The following empirical illustration should illuminate our view. In the philosophical literature, hippocampal spatial maps in rats have been proposed as a good example of an internal S-representation (Ramsey 2016; Rescorla 2009; Shea 2014). The rat’s hippocampus is thought to implement an internal map of the spatial layout of the environment, encoded in a Cartesian coordinate system. According to this hypothesis, the co-activation patterns of so-called place cells in the hippocampus correspond to the spatial structure of the rat’s environment (Shea 2014). That is, the pattern of co-activation relationships between place cells (roughly, the tendency of particular cells to show joint activity) resembles the structure of metric relations between locations within the environment.Footnote 5 This hippocampal map constitutes a component of a cognitive mechanism which underlies the ability to navigate the environment (Craver 2007). The rat’s capacity to find its way within the environment, even in the absence of external cues or landmarks, depends on the fact that it has an internal mechanism equipped with a map of the terrain. This capacity for navigation is usually tested by verifying the rat’s ability to find a reward (food) within a maze in which the animal has no reliable access to external orientation points (see Craver 2007; Redish 1999 for reviews).

As has been already argued in the literature, spatial navigation using hippocampal maps is an instance in which the structural similarity between the map and the territory is being actively exploited by the organism (Shea 2014). Similarity serves as a resource that the rat depends on in its dealings with problems that require spatial navigation. Our proposal provides what we think is a clear and precise interpretation of this claim. The map-world similarity is causally relevant to the rat’s success at finding its way in the environment. This means that we could manipulate the rat’s capacity to navigate in space by intervening in the degree to which its internal map resembles structurally (the relevant part of) the environment. We know, for example, that rats are quite efficient at constructing and storing separate maps for particular mazes (Alme et al. 2014). We may imagine an experiment in which we place the rat in a previously-learned maze and then intervene on the co-activation structure of place cells in a way that distorts (i.e., decreases) the structural correspondence between the map and the maze to a particular degree. If the similarity is really being exploited, then intervention of this sort should decrease the rat’s ability to navigate the particular territory, and we should be able to observe and measure this decrease by investigating the change in the rat’s performance at finding rewards in the maze. What is more, the rat’s navigational capacity (variable Y) should be reduced to a degree which is in proportion to the degree to which we decreased similarity (X) between its internal map and the spatial structure of the maze.

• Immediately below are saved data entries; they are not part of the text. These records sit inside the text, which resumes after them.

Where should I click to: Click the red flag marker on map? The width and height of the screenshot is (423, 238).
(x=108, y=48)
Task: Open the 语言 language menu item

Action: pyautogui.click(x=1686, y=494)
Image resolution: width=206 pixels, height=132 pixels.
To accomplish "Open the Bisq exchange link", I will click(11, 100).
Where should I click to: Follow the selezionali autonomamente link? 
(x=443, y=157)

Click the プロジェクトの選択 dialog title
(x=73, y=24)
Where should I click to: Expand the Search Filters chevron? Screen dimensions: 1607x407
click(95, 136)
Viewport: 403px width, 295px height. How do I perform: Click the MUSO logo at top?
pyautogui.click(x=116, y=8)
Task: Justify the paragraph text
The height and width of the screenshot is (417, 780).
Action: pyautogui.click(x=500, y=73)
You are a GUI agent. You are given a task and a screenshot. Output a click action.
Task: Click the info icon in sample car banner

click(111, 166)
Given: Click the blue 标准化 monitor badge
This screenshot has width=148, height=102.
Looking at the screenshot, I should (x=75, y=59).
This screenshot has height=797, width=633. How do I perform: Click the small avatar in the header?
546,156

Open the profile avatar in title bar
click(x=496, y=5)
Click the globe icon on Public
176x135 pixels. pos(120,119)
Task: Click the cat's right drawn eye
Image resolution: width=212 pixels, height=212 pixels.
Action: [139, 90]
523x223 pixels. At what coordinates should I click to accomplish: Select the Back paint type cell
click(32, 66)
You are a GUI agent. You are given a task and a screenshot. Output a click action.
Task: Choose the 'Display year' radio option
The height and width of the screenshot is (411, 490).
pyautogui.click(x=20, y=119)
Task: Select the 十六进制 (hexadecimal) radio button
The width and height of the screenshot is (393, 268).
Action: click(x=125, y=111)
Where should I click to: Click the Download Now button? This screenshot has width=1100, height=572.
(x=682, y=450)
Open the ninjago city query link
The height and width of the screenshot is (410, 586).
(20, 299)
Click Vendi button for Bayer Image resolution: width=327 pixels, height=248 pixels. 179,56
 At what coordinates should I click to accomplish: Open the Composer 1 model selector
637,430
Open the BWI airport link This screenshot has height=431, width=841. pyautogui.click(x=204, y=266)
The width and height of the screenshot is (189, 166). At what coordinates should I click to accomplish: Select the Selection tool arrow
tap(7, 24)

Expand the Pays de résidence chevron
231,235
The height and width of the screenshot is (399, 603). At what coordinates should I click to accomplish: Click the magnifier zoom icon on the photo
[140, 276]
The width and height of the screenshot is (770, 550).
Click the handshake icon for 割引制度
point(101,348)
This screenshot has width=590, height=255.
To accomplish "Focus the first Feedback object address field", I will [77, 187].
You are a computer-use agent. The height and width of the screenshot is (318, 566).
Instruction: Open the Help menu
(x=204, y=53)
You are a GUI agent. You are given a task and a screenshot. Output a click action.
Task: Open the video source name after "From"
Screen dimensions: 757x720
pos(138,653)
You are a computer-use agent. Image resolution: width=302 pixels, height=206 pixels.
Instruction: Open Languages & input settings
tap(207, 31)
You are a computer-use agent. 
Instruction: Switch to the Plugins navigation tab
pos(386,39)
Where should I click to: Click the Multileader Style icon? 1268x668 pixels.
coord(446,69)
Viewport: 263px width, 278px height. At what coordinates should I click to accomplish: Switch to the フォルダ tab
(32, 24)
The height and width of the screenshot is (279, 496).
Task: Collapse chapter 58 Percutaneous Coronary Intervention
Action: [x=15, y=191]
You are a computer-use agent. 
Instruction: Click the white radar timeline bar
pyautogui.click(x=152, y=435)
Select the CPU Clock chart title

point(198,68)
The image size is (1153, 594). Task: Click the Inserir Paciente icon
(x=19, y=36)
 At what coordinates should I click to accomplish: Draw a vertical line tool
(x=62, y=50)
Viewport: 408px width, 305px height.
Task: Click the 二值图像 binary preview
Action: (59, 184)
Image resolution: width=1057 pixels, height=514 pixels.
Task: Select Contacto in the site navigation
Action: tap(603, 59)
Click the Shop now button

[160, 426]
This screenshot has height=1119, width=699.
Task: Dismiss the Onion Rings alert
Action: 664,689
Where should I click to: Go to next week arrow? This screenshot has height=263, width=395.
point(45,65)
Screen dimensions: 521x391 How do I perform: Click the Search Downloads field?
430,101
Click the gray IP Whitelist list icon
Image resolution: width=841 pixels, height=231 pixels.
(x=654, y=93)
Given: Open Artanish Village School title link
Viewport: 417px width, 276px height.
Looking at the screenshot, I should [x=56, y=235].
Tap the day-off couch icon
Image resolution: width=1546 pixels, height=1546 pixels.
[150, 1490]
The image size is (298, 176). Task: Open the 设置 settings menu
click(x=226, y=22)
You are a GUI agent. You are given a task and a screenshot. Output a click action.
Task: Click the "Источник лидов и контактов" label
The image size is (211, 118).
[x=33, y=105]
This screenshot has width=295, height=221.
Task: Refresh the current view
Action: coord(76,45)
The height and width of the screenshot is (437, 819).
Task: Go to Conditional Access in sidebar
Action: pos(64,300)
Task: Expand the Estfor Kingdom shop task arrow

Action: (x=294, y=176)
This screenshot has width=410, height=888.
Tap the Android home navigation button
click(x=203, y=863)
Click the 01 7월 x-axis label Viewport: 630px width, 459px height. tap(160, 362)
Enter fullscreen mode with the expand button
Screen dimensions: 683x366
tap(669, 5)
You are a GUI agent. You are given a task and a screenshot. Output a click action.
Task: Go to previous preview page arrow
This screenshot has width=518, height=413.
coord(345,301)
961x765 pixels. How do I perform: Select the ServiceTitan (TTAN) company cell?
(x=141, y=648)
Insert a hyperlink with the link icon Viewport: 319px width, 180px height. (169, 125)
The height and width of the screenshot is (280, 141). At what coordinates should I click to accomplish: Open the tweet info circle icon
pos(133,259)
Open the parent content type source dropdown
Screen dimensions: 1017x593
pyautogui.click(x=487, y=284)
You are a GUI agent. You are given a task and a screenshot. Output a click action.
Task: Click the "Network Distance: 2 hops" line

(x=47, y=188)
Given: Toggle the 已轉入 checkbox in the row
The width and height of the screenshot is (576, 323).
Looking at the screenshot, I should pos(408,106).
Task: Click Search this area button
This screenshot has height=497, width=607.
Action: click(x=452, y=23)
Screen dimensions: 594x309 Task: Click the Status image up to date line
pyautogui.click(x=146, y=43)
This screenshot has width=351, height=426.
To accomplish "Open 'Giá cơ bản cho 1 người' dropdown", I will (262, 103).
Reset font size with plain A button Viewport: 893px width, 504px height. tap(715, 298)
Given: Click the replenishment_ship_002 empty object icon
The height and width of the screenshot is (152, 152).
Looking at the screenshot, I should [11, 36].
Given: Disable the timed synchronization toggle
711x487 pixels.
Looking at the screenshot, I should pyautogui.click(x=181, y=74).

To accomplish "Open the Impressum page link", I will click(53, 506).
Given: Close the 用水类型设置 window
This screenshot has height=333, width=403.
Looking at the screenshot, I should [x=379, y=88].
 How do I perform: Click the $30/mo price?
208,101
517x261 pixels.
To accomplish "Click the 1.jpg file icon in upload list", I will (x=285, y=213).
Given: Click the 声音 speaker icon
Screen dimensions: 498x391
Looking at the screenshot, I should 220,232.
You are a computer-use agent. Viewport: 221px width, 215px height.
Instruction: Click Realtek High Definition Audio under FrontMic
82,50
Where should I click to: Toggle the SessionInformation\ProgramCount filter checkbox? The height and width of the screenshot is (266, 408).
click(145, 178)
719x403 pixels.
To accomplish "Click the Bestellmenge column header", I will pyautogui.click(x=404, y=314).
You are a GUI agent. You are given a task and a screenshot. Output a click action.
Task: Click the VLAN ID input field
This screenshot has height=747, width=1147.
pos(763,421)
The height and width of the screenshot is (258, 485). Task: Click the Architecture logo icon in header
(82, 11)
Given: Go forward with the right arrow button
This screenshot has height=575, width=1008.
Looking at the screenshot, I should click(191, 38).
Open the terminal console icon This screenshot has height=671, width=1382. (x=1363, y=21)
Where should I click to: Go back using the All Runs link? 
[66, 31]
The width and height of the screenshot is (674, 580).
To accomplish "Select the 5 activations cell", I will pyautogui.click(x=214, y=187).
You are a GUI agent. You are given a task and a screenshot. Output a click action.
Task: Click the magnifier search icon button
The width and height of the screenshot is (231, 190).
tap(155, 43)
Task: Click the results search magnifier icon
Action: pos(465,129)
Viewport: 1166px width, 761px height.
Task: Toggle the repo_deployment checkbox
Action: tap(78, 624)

And crucially, our intervention should change the rat’s performance only insofar as it constitutes an intervention on similarity as such.

Is similarity really causally relevant?

The following issue might well be raised in the context of our mechanistic-interventionist treatment of the notion of exploitable similarity. One could wonder whether it is really similarity as such that is causally relevant to success. Notice that it is impossible to perform an intervention on the similarity relation in any way other than by intervening in the structure of at least one of its relata (here, the representational vehicle or the represented target). But this invites a worry. Would it not be much more parsimonious to simply state that what is causally relevant for success are structural properties of the vehicle and/or the target? After all, it is by intervening in either of them that we manipulate success. Why bother attributing the causal role to similarity itself? For example, to change a rat’s performance at navigating mazes, it will suffice to intervene on the hippocampal map. Why not simply say that it is the structure of the map (the representational vehicle) that is causally relevant to the rat’s success at spatial navigation? Why treat the relation between the map and the environment as causally relevant?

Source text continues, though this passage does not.